Sposobów na pozyskanie przydatnych sprzętów, czy ubrań w dobrych cenach jest wiele. Kody zniżkowe, wyprzedaże, zmiany kolekcji – to tylko kilka z najpopularniejszych. Na przestrzeni ostatnich lat rosnącą popularnością cieszą się też outlety. Czym jest outlet i czy faktycznie można w nim nabyć praktycznie nowe towary w cenie znacznie niższej od rekomendowanej?
Z definicji outlet jest po prostu… sklepem firmowym, sprzedającym produkty fabryki/zakładu przy którym się znajduje. Jednak jak wiemy pod tym pojęciem kryją się również sklepy specjalizujące się w sprzedaży produktów pochodzących ze zwrotów konsumenckich, końcówek serii, nadwyżek produkcyjnych, posiadających niewielkie wady lub niesprzedanych w sklepach sieciowych. Outlety zyskują na popularności, ponieważ w powszechnej opinii dzięki nim można „kupić nowe w cenie używanego”. Czy jednak rzeczywiście tak jest?

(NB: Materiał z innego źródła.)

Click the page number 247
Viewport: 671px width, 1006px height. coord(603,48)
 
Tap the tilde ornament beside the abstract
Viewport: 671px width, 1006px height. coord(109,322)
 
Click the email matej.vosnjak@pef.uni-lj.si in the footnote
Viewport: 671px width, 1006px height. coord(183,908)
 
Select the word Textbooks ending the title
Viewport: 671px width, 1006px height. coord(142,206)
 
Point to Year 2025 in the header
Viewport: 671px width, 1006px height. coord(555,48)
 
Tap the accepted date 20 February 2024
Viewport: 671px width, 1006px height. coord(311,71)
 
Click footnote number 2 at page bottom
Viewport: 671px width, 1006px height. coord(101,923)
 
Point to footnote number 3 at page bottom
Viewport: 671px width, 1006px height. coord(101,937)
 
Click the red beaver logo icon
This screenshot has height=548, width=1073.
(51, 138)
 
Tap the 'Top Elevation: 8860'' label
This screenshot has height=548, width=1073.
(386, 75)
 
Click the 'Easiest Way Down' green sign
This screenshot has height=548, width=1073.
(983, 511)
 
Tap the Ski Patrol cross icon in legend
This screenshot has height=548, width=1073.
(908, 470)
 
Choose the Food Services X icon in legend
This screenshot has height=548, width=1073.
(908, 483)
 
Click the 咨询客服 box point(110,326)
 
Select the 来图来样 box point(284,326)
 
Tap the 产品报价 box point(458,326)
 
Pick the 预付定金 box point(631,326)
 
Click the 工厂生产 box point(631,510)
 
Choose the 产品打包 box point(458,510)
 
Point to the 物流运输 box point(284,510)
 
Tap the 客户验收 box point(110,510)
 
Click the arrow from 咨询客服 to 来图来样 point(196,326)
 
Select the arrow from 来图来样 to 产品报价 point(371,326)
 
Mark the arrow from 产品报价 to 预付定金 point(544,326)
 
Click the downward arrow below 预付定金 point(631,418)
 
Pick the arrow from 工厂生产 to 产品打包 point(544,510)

PRZECZYTAJ TEŻ: Dyrektywa Omnibus – prokonsumencka rewolucja?
W outletach spore upusty otrzymamy nie tylko na rzeczy pochodzące z wystaw, czy końcówek serii. Ze sporymi obniżkami spotkamy się również w przypadku produktów pochodzących z regulaminowych 14-dniowych zwrotów. Podobnie będzie też w przypadku sklepowych „gablotek” (produkt zostaje wypakowany z pudełka, jednak nie ma bezpośredniej styczności z klientami). Prawdziwym rarytasem dla większości klientów jest ostatnia kategoria produktów. W praktyce pozwala bowiem na nabycie fabrycznie nowych przedmiotów ze znacznym rabatem, tymczasem ich jedynym mankamentem jest… otwarte opakowanie. W większości przypadków w stanie nienaruszonym będzie nawet wyposażenie dodatkowe (ładowarki, futerały, słuchawki itp.). Dlatego twierdzenie, że outlet pozwala na nabycie nowej rzeczy w cenie używanej w wielu przypadkach nie będzie przesadą.